*RETOS*
**A.** Responda brevemente, según el fragmento sobre la beatitud:
(i) ¿Qué obra de Séneca se cita como ensayo sobre la beatitud del sabio?
(ii) De acuerdo con la cita de la Ética a Nicómaco, ¿por qué los animales nunca son beatos?
(iii) ¿Qué expresión de la cita de Plotino subraya el autor?
**B.** Prosiga el fragmento sobre la beatitud a partir de su última oración.

*EXTRACTO DEL DOCUMENTO*
----------

(Referencia de la página 176 del Seminario XX, Aún, de Jacques Lacan)

Iñigo Martínez*

 

Se trataría aquí de seguir el rastro histórico de esa supuesta armonía del ser, (coherencia entre cuerpo y alma racional como realización teleológica), basada en el goce supremo que nos daría la vida contemplativa; y unirla a la tradición cristiana en la que confluye con la beatitud (o contemplación de Dios). Se traza así un camino entre felicidad (eudaimonia), bienaventuranza y beatitud; camino que tiende cada vez más a un mayor grado de alejamiento del mundo: relación burbuja, cerrada (¿enjaulada?) tanto del sabio con el conocimiento esencial y desinteresado (sin mayor finalidad que el conocimiento mismo),tanto del santo-beato en su comunicación con Dios.

El significado de “beatitud” puede distinguirse del de felicidad, porque designa un estado de satisfacción completa, perfectamente independiente de los problemas del mundo. Aristóteles, que a veces usa indistintamente este término (majaria) y el de felicidad, relaciona la beatitud con la contemplación y la aplica a la medida que en los diferentes seres vivientes tiene la actividad contemplativa. Así, nos dice y lo cito en la Ética de Nicómaco,

“toda la vida de los dioses es beata, por ser totalmente contemplativa. A los hombres corresponde una especie similar de vida, porque sólo de tanto en tanto se dan a la contemplación; los animales nunca son beatos, por carecer de actividad contemplativa” (Ét. Nic., X, 8, 1178 b 9 ss.). “Es evidente que entre los hombres el sabio es el más beato” (Ibid., I, 11, 1101 b 24).

Clasificará así tres géneros de vida, y siguiendo su lectura:

“La mayoría y la gente más burda pone su felicidad en el placer, los escogidos y los hombres de acción ponen la felicidad en los honores. El tercer género de vida tiene por objeto la contemplación. Esta felicidad se basta a sí misma de modo entero” (Et. Nic).

En la filosofía postaristotélica y, sobre todo, en la estoica, la beatitud del sabio está también muy difundida y es objeto de muchos ensayos (como en De vida beata de Séneca) y en el neoplatonismo de Plotino, la crítica de la felicidad tal como la entienden estoicos y aristotélicos (Enneada., I, 4) va acompañada del concepto de una beatitud inactiva, ya que es diferente a toda realidad exterior. Pasa a neutralizarse entonces la actividad (contemplación) del ojo que mira con la quietud del que a su vez es mirado (¿tal vez ojo que mira sin ver, ojo reflejado en el espejo?). Bueno citando a Plotino.

«Los seres beatos son inmóviles en sí mismos y les basta ser lo que son: no se arriesgan a ocuparse de cosa alguna, porque ello los haría salir de su estado, pero tanta es su felicidad que, sin elegir, realizan grandes cosas y hacen mucho al quedar inmóviles» (Ibid., III, 2, l). Subrayo también el “sin elegir” en el que enmarca Plotino la inmovilidad de los seres beatos además de su intento de simplificar el alma y quitarle todo lo que le sea extraño, darle una definición flotante, puramente negativa: caracteres divinos de indivisibilidad, incorruptibilidad, ingenerabilidad… y el camino de acceso a sus conocimiento en la introspección o replegamiento de sí.

----------

*DATOS PROPORCIONADOS*

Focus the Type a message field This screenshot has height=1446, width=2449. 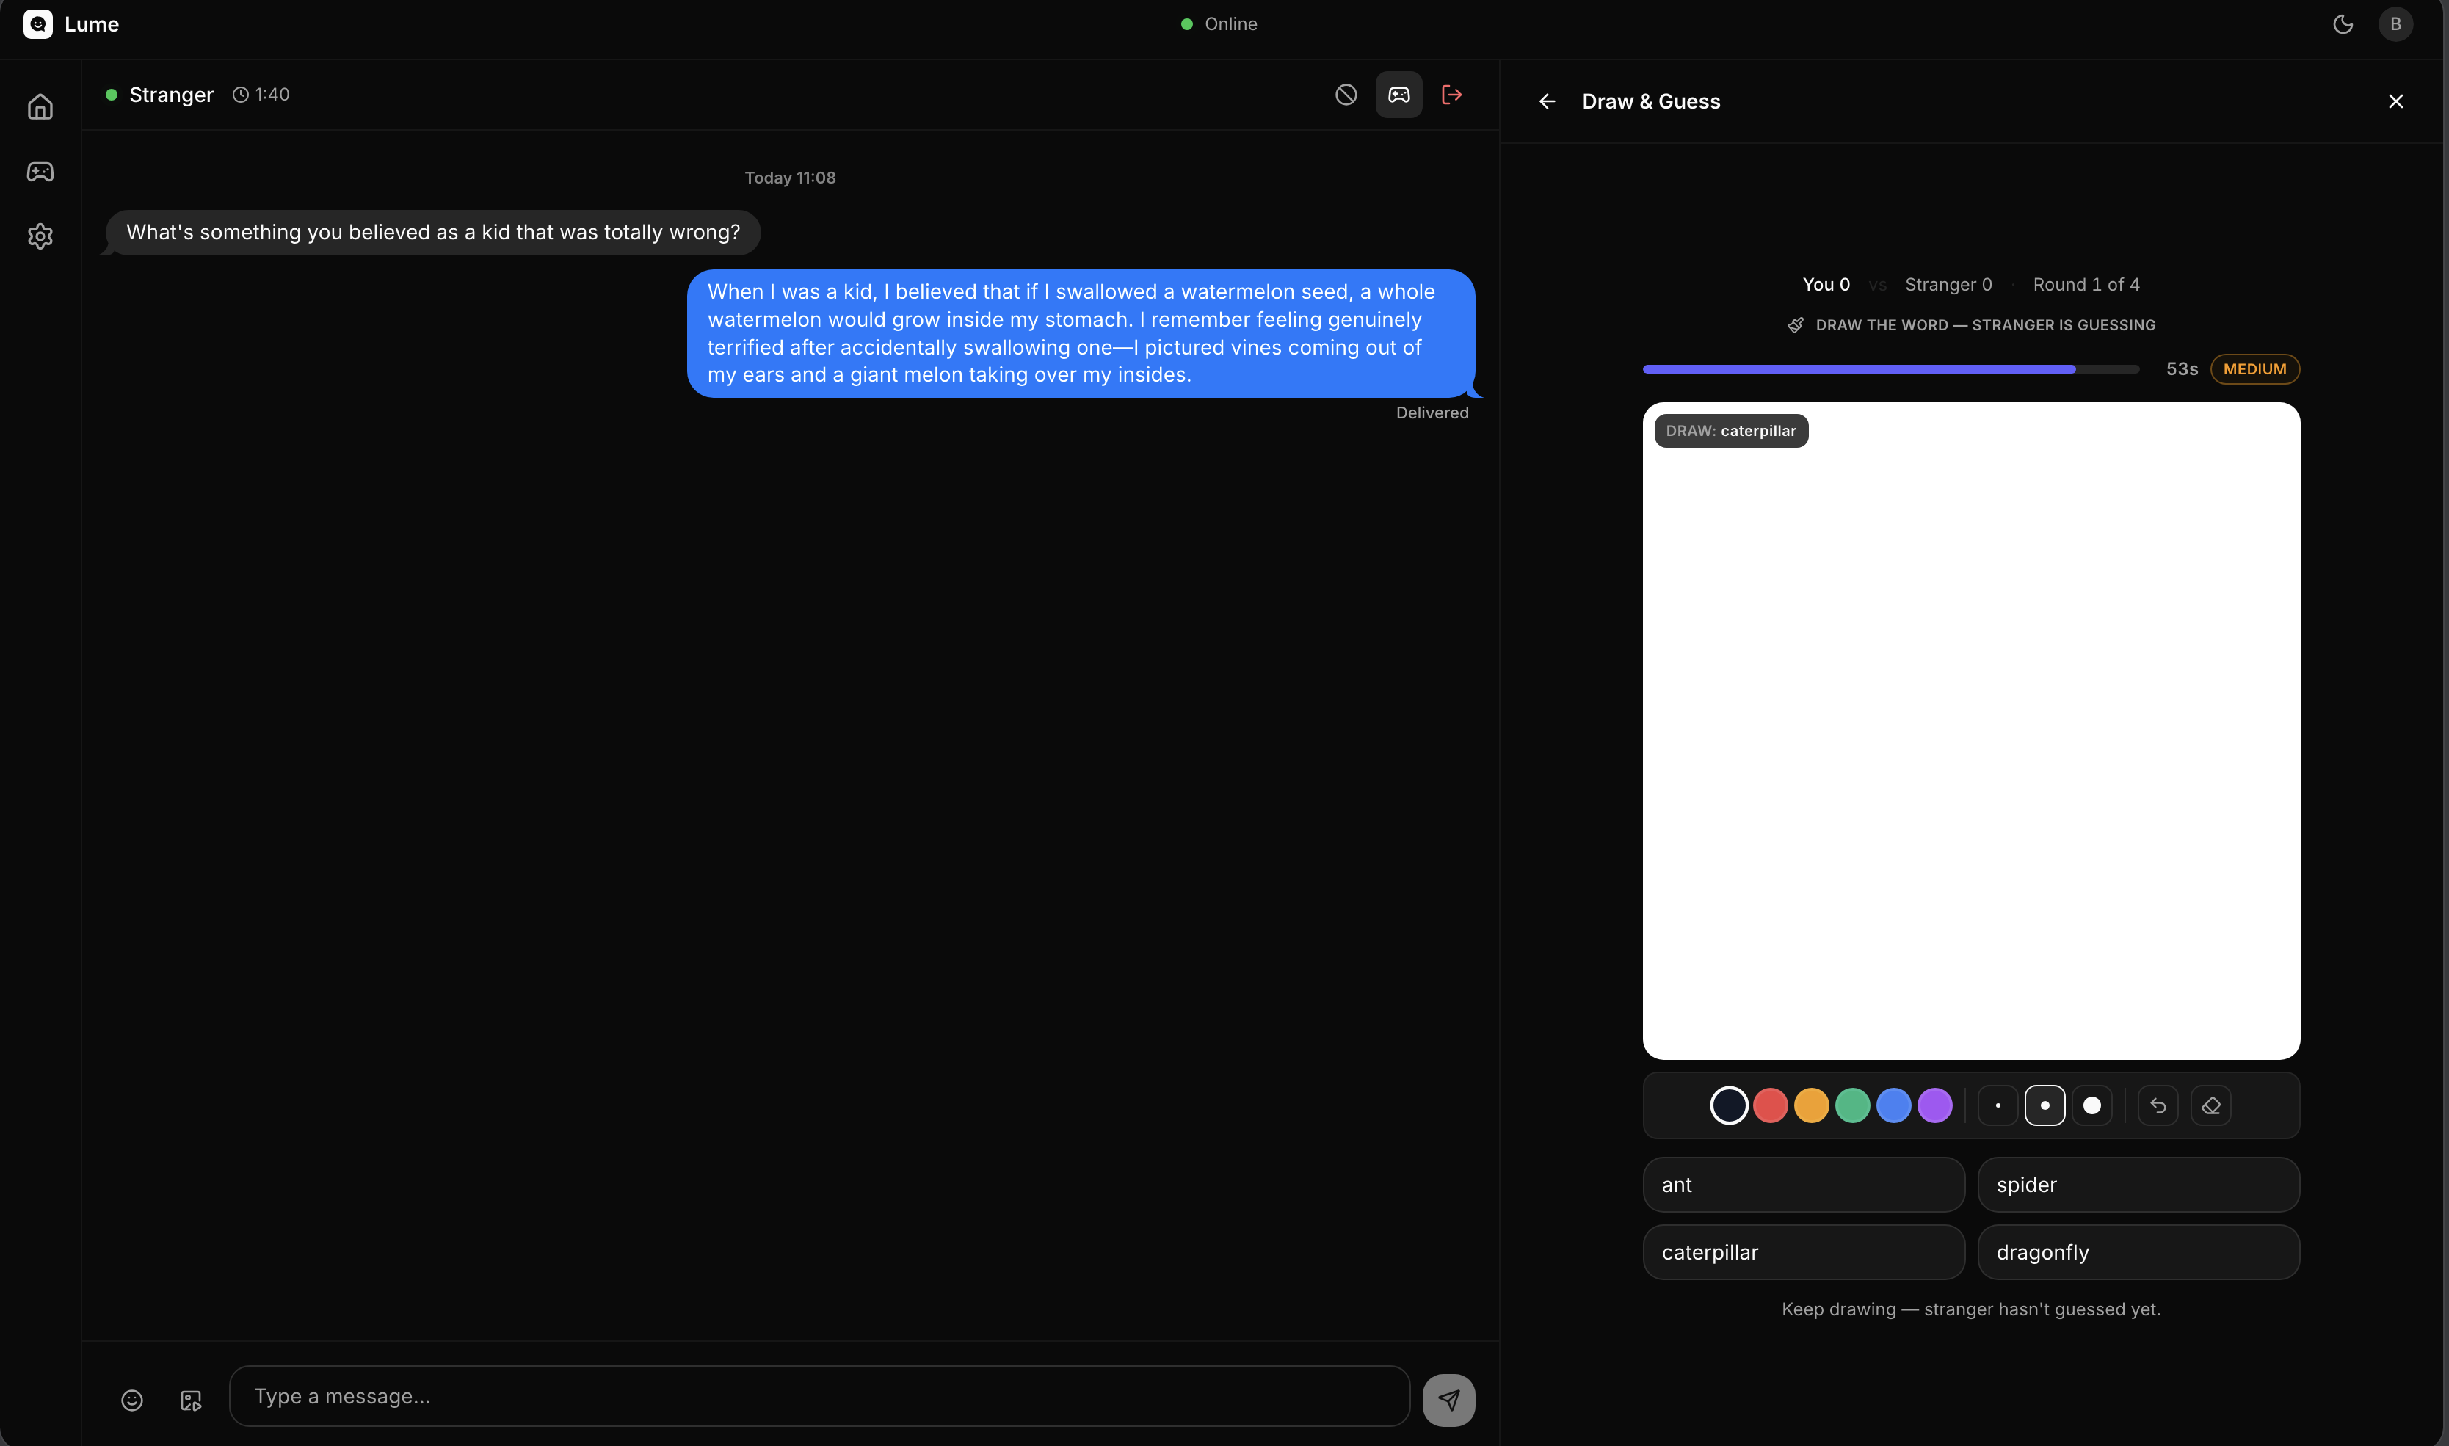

----------

*RESPUESTAS POR TAREA*
**A.**
(i) De vida beata.
(ii) Por carecer de actividad contemplativa.
(iii) «Sin elegir».

**B.**
“El alma ve las cosas en si mismas, en sus reflexión sobre si misma, en un primer estado, como estatuas que el tiempo ha enmohecido y ella limpia” (Plotino).

Pero siguiendo esta historia de la beatitud; del neoplatonismo en adelante se puede decir que el concepto se ha distinguido de manera cada vez más precisa del de felicidad, relacionándose estrechamente con la vida contemplativa, con el abandono de la acción y con la actitud de la reflexión interior y del retorno a sí mismo.

La tradición cristiana (y aquí volvemos al texto) obró en este sentido, relacionando la beatitud con una condición o estado independiente de las vicisitudes mundanas, aunque dependiente de la disposición interna del alma. Pero la doctrina aristotélica de la felicidad propia de la vida contemplativa, sirvió de modelo a los escolásticos para la elaboración del concepto de beatitud. Santo Tomás dice que la beatitud es «la última perfección del hombre», o sea la actividad de su más alta facultad, el entendimiento, en la contemplación de la realidad superior: la de Dios y de los ángeles.

«En la vida contemplativa el hombre se comunica con las realidades superiores, es decir, con Dios y con los ángeles, a los cuales se asimila también en la beatitud.»

Por lo tanto, el hombre obtendrá la beatitud perfecta en la vida futura que será totalmente contemplativa. En la vida terrena el hombre sólo puede alcanzar una beatitud imperfecta, en primer lugar por la contemplación y en segundo lugar por la actividad del entendimiento práctico que ordena las acciones y las pasiones humanas, esto es, por la virtud (S. Th., II, I, q. 3, a. 5).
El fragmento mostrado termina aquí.